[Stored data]
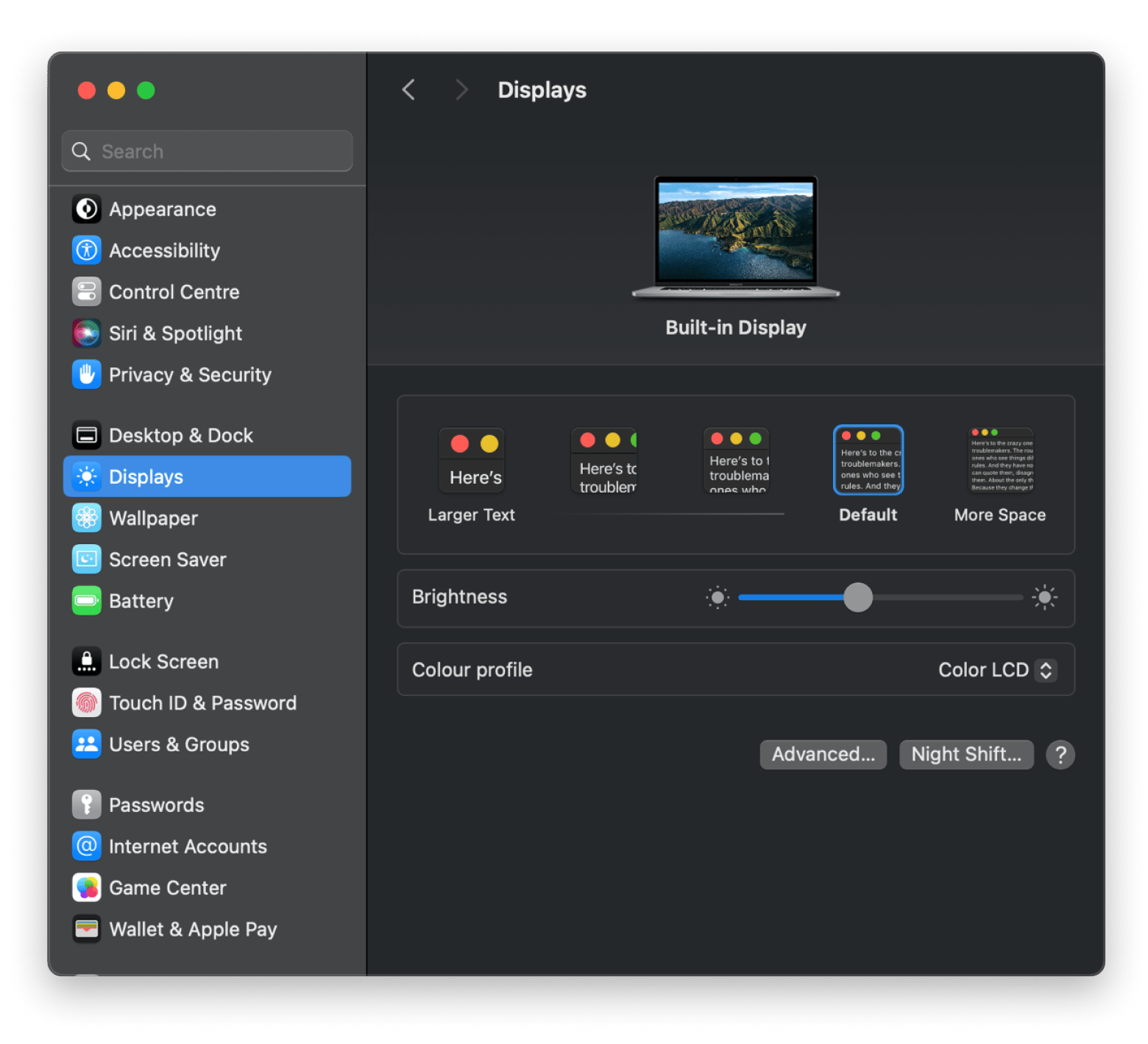Click the Brightness slider handle
Viewport: 1148px width, 1044px height.
tap(857, 597)
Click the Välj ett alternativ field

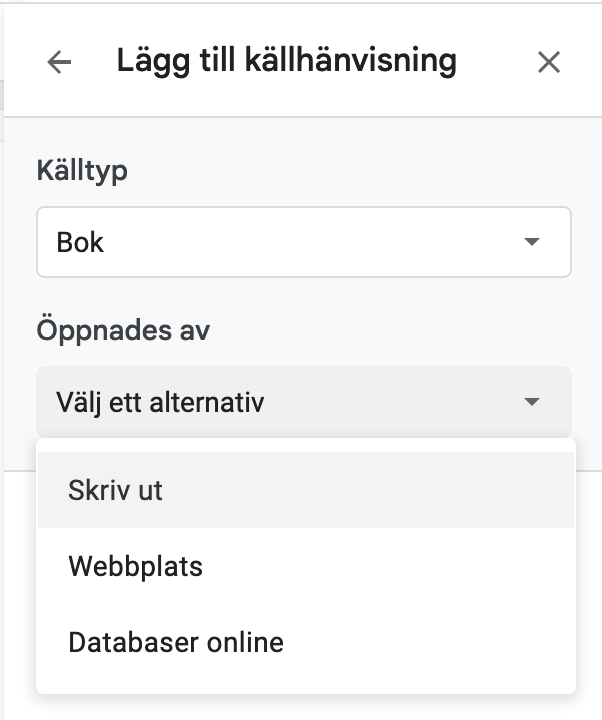coord(304,402)
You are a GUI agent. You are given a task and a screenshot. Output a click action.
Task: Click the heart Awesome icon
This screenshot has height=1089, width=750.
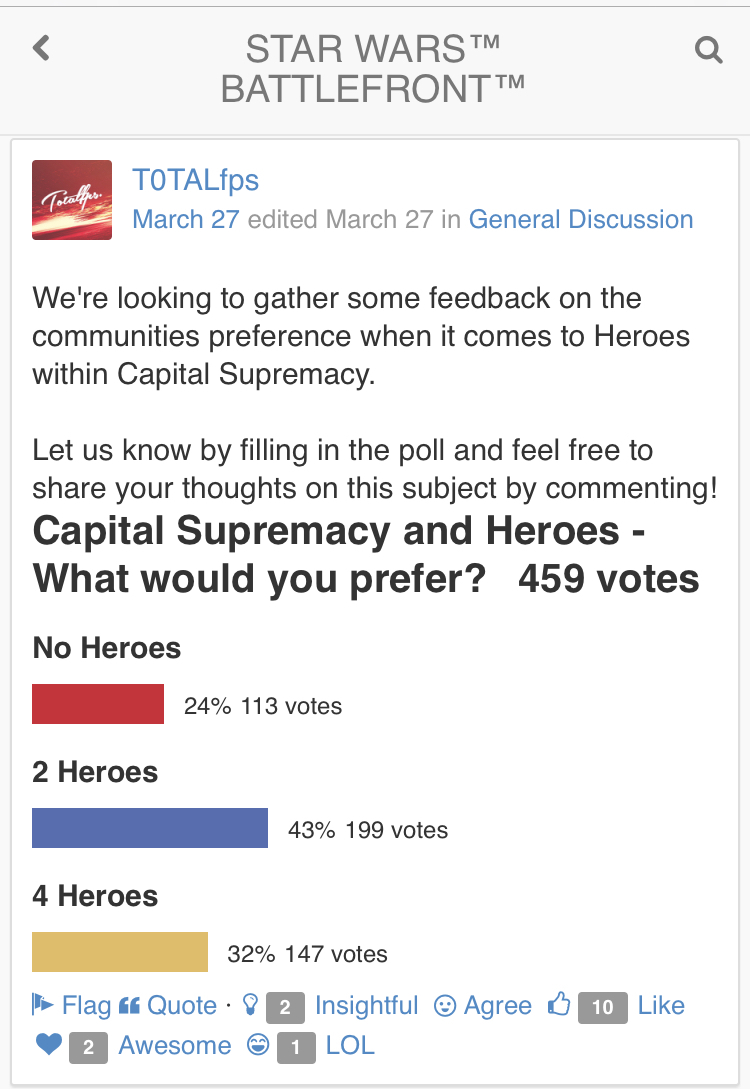[x=49, y=1044]
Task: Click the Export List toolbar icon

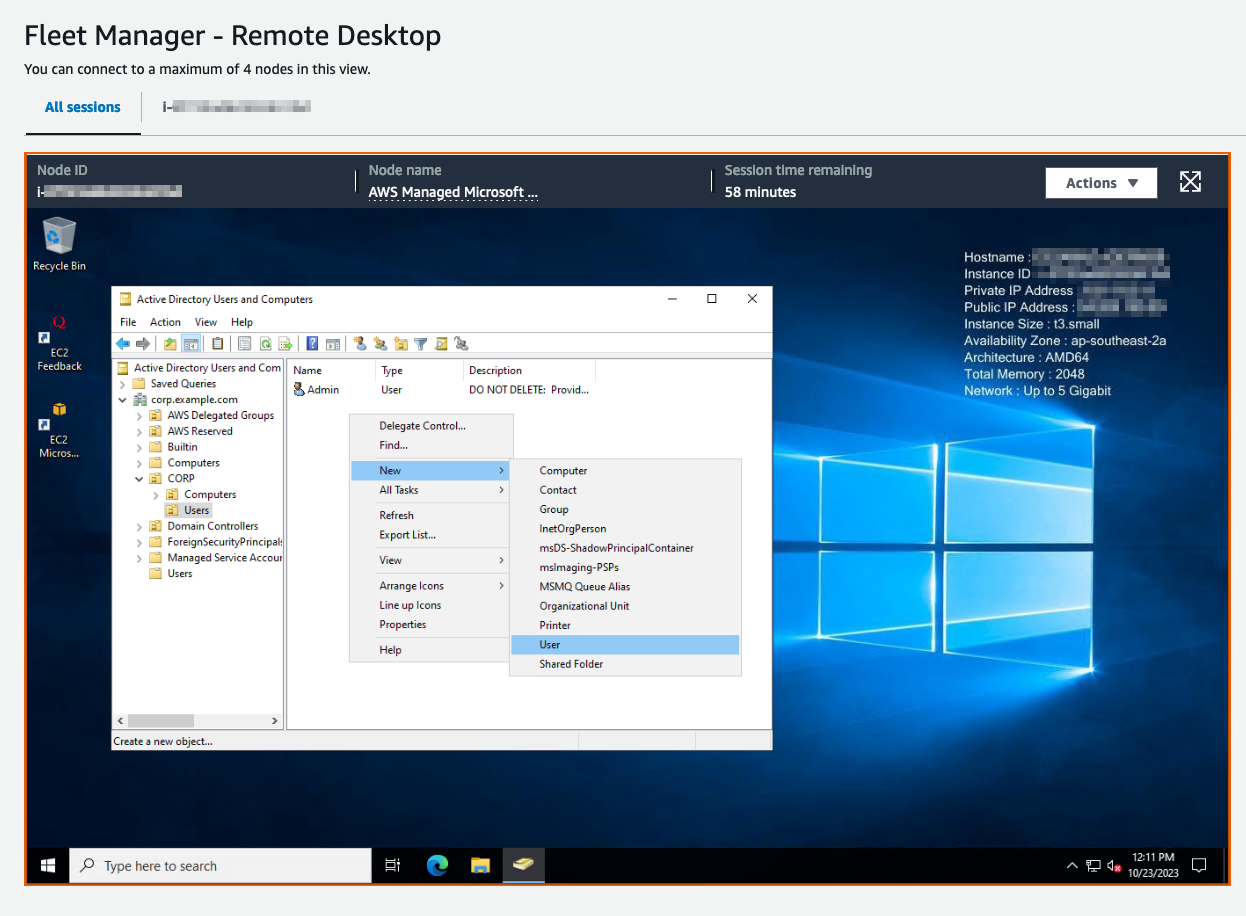Action: pos(287,343)
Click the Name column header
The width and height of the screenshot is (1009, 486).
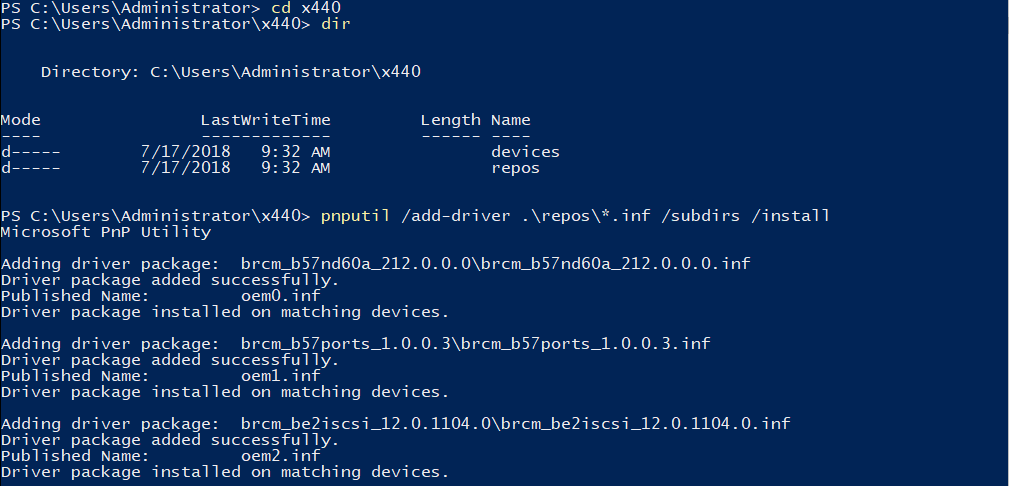tap(510, 120)
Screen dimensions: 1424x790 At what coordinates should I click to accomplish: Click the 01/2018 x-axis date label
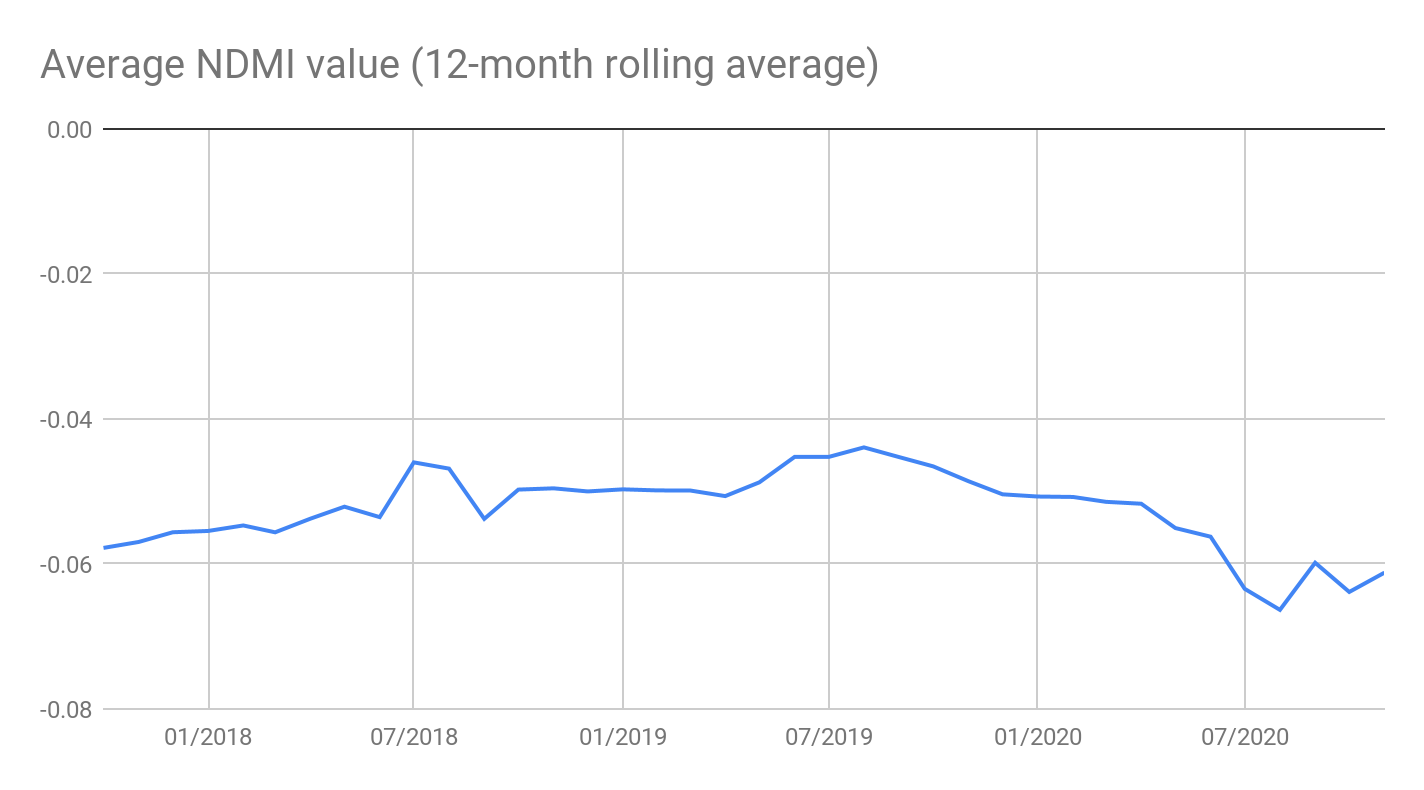(208, 738)
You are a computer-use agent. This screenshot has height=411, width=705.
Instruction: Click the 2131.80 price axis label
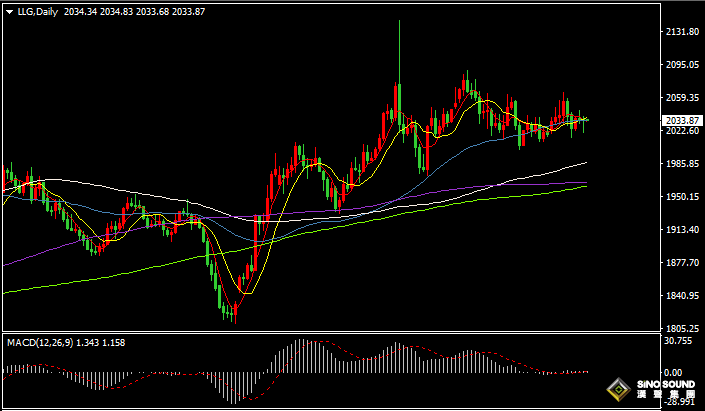point(681,32)
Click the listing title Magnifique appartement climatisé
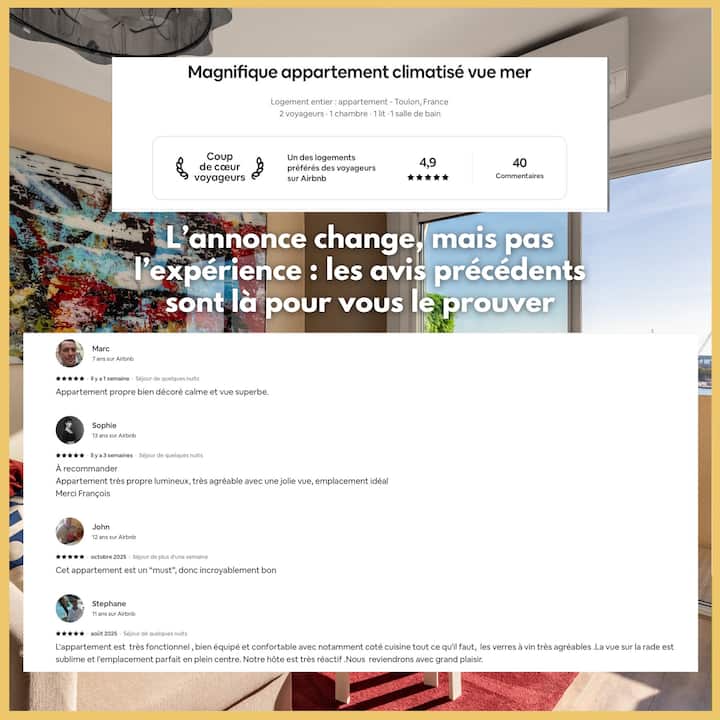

[ACTION ITEM] Wherever the word "agent" appears in the entries above, copy that whole line.

[PROBLEM SOLUTION]
You are a GUI agent. You are given a task and a screenshot. Output a click action.
You are a computer-use agent. This screenshot has height=411, width=705.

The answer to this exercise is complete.